The new building was designed in the neoclassical style, built in ashlar stone and was officially opened by the new mayor, Jean-Louis Martinenq, in 1847. The design involved a symmetrical main frontage of five bays facing onto Rue du Grand Môle. The centre bay featured a round-head opening with voussoirs and a keystone on the ground floor, a French door with a segmental pediment on the first floor and a casement window with shutters on the second floor. The other bays were fenestrated by casement windows with iron grills on the ground floor, by French doors with triangular pediments on the first floor and by casement windows with shutters on the second floor. There was an iron balcony across all five bays on the first floor and, at roof level, there was a large pediment above the central three bays, with a clock in the tympanum. Internally, there was a grand staircase leading to the Salle du Conseil (council chamber) and Salle des Mariages (wedding room) on the first floor.

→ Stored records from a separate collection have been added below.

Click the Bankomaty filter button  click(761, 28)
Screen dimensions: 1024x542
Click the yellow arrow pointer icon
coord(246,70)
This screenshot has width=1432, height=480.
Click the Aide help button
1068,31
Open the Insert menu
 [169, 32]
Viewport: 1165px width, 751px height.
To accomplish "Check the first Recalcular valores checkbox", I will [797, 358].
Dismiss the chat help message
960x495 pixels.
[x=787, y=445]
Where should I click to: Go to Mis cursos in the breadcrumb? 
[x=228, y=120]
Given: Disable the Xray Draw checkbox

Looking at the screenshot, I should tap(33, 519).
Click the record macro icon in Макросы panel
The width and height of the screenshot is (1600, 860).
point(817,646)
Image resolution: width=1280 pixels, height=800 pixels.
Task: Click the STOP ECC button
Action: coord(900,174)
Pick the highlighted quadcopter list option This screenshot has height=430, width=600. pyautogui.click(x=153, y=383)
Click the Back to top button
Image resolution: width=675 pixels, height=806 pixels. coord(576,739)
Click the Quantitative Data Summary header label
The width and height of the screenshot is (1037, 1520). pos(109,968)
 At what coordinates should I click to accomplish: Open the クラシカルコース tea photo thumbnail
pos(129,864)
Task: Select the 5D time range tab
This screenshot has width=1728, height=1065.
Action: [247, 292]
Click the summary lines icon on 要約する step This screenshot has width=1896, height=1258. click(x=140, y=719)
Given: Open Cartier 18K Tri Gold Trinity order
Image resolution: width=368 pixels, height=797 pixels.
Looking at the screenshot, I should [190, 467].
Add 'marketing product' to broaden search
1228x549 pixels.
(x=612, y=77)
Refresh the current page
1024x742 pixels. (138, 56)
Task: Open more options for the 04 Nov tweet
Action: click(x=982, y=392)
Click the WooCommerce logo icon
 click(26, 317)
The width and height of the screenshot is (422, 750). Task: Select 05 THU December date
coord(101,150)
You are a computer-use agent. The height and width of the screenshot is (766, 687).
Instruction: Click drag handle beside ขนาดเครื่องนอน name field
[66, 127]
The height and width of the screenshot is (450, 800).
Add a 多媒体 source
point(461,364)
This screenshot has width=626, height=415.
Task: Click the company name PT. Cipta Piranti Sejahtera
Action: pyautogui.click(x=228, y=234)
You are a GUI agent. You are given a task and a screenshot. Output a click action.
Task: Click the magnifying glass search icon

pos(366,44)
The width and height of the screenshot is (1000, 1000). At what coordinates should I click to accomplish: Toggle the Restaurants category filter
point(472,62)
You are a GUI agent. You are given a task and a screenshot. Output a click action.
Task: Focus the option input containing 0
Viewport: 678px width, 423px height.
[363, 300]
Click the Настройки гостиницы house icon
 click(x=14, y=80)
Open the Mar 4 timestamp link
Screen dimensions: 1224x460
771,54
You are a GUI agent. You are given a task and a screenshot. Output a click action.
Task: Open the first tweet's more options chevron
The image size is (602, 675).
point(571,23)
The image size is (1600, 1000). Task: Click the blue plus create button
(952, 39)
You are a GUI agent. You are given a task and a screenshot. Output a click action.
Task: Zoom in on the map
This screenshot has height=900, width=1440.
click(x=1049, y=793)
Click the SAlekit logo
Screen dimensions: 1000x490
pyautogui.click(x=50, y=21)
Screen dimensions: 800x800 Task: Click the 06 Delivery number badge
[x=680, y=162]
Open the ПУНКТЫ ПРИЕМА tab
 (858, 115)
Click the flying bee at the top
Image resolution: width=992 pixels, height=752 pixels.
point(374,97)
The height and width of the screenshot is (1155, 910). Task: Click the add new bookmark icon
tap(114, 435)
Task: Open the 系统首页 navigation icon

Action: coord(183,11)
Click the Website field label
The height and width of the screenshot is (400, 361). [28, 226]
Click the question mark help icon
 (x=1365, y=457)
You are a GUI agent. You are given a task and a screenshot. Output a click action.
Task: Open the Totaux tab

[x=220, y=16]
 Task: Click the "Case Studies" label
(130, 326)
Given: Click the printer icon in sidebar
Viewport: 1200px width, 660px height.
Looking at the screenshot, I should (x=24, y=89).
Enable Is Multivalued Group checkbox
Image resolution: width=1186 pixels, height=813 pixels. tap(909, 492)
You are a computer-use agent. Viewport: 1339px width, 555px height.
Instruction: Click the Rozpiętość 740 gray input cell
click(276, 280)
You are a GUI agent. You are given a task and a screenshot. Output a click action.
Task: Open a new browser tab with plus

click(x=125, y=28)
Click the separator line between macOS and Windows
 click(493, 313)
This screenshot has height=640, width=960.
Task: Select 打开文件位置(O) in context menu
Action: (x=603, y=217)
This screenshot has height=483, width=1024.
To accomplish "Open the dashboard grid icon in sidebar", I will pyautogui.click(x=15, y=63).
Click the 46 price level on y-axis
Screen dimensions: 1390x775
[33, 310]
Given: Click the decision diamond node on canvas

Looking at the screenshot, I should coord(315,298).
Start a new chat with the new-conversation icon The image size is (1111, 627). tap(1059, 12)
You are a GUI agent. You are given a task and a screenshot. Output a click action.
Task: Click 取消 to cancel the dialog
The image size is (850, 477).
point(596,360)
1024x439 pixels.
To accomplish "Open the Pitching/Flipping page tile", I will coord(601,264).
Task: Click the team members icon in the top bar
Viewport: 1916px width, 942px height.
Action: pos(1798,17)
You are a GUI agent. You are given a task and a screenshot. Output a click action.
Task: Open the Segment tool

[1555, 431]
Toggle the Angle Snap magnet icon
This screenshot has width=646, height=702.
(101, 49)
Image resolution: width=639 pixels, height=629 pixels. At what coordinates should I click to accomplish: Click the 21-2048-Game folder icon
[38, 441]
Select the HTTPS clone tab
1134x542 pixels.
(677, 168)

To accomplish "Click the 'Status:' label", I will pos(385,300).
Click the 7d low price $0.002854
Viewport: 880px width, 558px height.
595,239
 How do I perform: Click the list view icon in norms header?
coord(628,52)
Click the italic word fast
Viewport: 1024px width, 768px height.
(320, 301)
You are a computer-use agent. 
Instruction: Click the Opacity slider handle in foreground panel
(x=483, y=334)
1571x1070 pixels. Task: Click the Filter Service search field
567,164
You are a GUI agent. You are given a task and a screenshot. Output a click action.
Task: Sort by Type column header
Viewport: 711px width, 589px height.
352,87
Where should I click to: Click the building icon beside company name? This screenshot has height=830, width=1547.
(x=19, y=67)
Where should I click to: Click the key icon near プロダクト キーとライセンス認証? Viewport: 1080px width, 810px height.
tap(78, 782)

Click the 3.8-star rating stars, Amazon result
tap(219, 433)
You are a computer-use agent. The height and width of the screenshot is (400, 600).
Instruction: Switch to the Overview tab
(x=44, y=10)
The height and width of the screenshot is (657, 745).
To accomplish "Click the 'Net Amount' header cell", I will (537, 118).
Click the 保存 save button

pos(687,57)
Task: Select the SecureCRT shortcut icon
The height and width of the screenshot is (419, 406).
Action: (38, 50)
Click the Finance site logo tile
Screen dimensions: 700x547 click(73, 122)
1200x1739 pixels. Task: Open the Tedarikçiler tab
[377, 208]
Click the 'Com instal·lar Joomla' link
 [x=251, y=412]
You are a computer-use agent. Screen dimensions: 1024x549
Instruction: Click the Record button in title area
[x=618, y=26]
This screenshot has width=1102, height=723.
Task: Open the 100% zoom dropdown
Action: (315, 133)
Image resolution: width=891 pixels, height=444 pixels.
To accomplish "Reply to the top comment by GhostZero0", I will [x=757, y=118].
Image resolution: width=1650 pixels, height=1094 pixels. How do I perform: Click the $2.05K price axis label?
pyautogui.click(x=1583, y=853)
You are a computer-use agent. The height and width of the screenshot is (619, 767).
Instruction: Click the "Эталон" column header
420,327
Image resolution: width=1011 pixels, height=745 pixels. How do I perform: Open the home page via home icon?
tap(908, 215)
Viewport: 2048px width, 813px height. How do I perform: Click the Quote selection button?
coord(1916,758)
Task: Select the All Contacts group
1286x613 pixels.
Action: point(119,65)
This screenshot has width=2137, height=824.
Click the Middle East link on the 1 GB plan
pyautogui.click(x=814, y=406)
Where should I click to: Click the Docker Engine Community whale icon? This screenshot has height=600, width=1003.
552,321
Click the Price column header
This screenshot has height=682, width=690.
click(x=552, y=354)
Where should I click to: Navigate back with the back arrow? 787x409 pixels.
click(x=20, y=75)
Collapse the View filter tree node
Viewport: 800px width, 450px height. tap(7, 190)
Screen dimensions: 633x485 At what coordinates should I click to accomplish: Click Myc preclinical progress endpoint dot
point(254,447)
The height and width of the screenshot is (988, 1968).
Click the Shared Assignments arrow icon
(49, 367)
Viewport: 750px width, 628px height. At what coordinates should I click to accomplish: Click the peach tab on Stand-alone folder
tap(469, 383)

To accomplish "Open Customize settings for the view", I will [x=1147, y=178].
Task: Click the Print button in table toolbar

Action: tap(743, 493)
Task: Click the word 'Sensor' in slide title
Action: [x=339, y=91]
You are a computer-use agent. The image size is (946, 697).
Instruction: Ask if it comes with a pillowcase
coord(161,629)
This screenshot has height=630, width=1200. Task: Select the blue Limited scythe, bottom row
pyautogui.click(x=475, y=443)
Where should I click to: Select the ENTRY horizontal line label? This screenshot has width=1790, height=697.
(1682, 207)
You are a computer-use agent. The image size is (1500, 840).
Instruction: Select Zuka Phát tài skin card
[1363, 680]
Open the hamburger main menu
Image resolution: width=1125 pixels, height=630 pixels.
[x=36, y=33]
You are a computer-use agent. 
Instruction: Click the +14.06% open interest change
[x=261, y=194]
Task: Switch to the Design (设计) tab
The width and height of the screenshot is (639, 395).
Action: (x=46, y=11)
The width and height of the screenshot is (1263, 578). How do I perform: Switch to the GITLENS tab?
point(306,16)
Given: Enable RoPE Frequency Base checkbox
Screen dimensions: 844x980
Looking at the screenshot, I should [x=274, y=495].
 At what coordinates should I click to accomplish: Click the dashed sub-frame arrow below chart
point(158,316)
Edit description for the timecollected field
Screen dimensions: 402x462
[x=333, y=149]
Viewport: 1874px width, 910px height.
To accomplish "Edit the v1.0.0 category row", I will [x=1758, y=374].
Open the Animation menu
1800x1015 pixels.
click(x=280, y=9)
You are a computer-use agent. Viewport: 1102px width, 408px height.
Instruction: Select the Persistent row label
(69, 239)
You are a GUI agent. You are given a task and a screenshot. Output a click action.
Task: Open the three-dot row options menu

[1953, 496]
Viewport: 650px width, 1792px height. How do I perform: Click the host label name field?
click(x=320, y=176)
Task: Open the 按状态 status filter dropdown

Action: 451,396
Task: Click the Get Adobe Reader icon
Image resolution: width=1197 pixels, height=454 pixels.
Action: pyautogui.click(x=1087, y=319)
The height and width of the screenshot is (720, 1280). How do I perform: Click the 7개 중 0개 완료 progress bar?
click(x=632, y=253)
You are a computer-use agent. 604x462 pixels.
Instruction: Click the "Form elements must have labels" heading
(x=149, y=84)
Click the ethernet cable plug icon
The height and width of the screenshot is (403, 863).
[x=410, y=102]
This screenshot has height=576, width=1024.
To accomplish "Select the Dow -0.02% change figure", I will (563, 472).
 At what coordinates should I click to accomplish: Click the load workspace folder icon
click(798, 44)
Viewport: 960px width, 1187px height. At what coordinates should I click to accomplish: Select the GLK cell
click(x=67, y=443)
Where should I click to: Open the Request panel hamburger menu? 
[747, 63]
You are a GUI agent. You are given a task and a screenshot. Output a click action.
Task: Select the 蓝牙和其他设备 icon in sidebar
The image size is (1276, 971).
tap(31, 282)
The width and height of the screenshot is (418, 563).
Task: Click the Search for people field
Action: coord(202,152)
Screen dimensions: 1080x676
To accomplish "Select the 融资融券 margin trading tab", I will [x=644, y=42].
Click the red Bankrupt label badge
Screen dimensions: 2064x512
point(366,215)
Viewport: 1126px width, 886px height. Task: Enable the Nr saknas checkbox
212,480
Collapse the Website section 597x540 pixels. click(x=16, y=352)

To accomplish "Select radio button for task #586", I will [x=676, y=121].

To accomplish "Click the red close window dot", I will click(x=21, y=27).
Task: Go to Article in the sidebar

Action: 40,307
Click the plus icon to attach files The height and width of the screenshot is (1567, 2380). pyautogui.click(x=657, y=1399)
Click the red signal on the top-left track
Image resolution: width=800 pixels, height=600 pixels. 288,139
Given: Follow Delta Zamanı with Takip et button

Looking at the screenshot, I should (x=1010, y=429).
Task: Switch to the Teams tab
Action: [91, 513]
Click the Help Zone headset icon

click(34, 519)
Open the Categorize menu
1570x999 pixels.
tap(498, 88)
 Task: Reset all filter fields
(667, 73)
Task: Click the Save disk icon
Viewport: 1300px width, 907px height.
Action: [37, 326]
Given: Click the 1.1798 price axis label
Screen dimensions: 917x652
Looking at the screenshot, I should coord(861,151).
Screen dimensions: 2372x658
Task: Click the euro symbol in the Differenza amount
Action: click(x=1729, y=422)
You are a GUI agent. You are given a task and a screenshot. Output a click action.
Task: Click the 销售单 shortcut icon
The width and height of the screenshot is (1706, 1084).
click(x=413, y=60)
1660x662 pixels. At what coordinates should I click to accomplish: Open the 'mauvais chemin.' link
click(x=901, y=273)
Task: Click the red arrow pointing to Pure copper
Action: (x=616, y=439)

In October 1893, the mayor, Saturnin Fabre, welcomed the president of France, Sadi Carnot, to the wharf outside the town hall. Carnot was on a visit to launch the French battleship Jauréguiberry at a shipyard owned by Société Nouvelle des Forges et Chantiers de la Méditerranée in the town. The old town hall, along with the rest of the port area and much of the shipyard area, was destroyed by allied bombing on 17 August 1944 during Operation Dragoon, part of the Second World War.

After the war, the town council led by the mayor, Toussaint Merle, decided to clear the ruins of the old town hall and to erect a new town hall on the same site. The new building was designed by Jean de Mailly in the modern style, built in concrete and glass and was completed in January 1959. The design involved an asymmetrical main frontage of ten bays facing onto Quai Saturnin Fabre. The left hand-bay was clad in black tiles, while the other bays were clad in plate glass. There was a high-rise office block encased in grey and blue cladding behind, accommodating the municipal offices. The north wall featured a mural by Victor Vasarely depicting a series of coloured cubes presented in op art-style which was completed in 1988.